Let's see...
The last lie I told was earlier today (or yesterday, I guess) to a rather friendly telemarketer who was asking me if I was enjoying the beach where I live, as I am on summer vacation. I have not been to the beach in several months, possibly a year, but I told him otherwise, so I would not scare him off with my abnormality. I am too polite, sometimes.

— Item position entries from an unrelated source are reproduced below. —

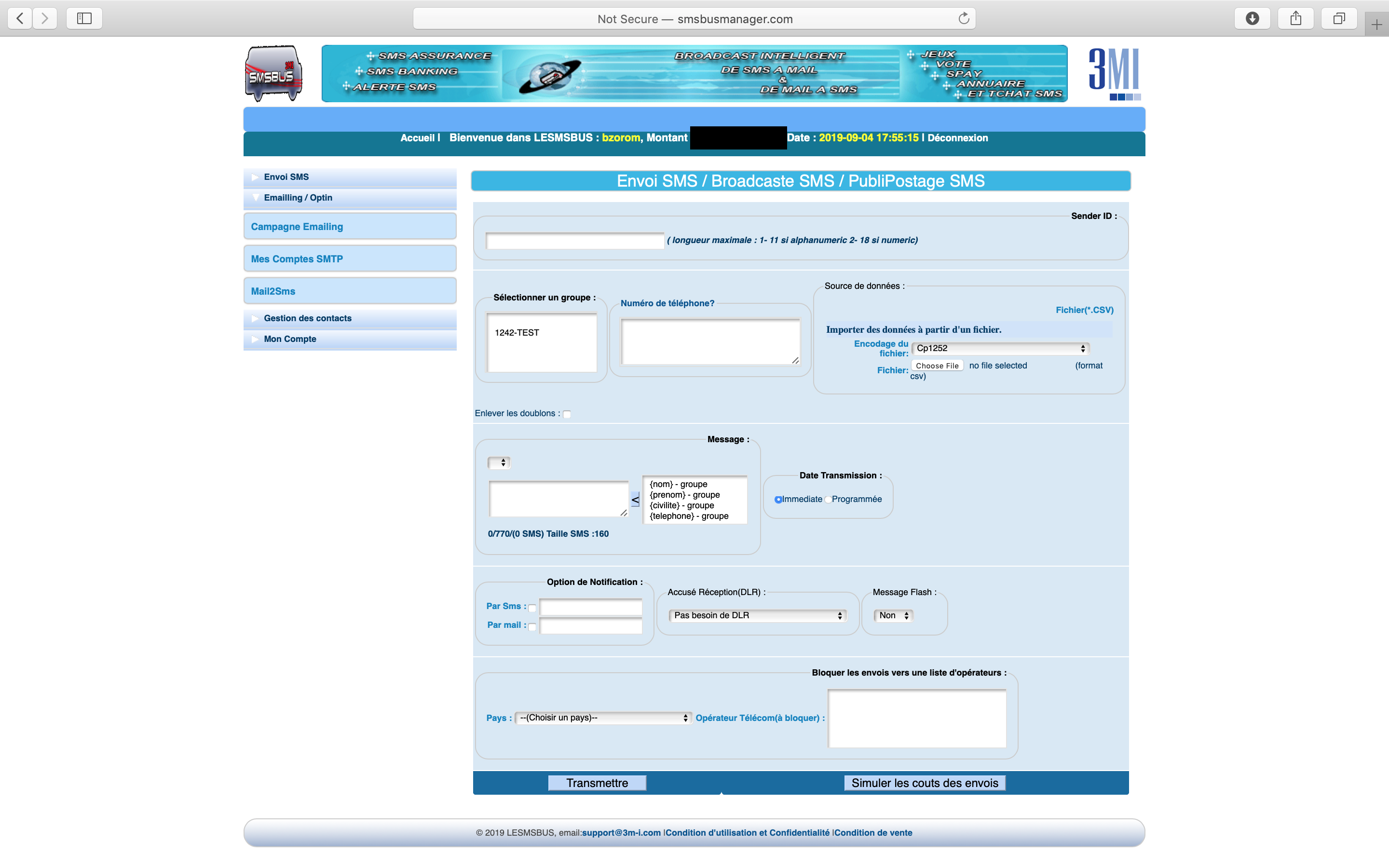Open Safari downloads icon
The height and width of the screenshot is (868, 1389).
coord(1253,18)
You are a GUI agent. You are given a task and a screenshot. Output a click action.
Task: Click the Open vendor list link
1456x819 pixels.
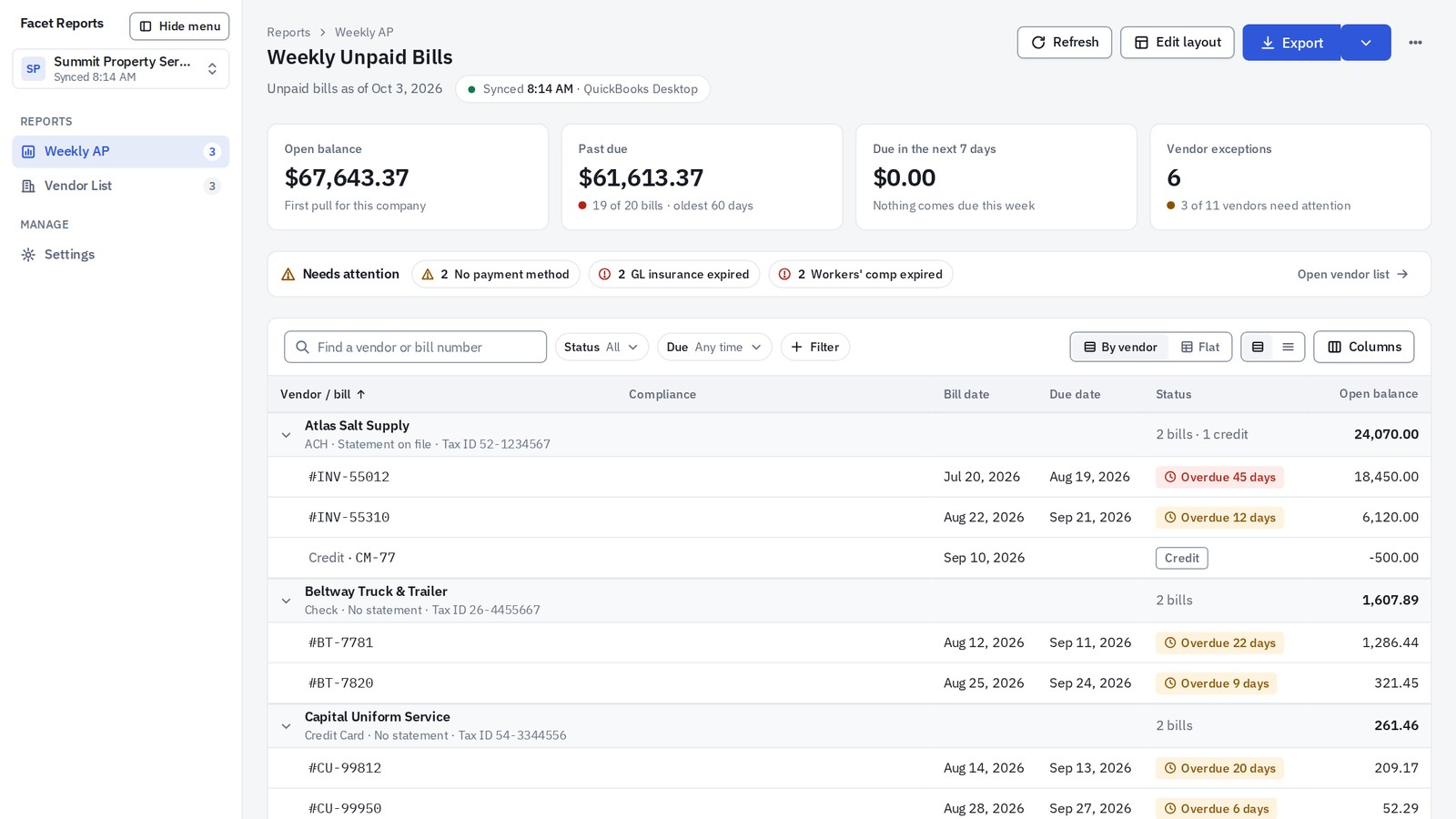click(x=1352, y=274)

The greatest lie I've ever told about myself? Well, I guess I have a couple of those: I once said and maintained lies like that I have the ability to teleport over great distances, that I am the leader of a paramilitary resistance force hidden in northern Scotland that works to lead a rebellion against Great Britain and establish Scotland as a sovereign nation, and then conquer Norway, and that I am actually a god of death in mortal form. How about
that?
The longest lie that I have ever maintained is one that I am going to stop maintaining right now. I have brought it up at every appropriate opportunity that my great-great-great-something grandfather was the legendary James Watt (He's the Scottish engineer who perfected the steam engine, thus kickstarting the Industrial Revolution, from whom we derive the unit of power. Did I tell you that he's my great-great-something grandfather?

).
As far out as these are, they're usually said somewhat facetiously. My little brother, on the other hand, is the bad kind of liar, the one who lies to get his way. After a week in drug rehab, he kept on saying that he had given up on drugs. Apparently, he's very good at lying, for when he got back home he announced that his plan for his life was to continue smoking marijuana until he was 18 or 20 or something. He's quite manipulative, and there have been times in the past when he has denied wrongdoing up and down until we were convinced, only to admit his crimes when the heat was off.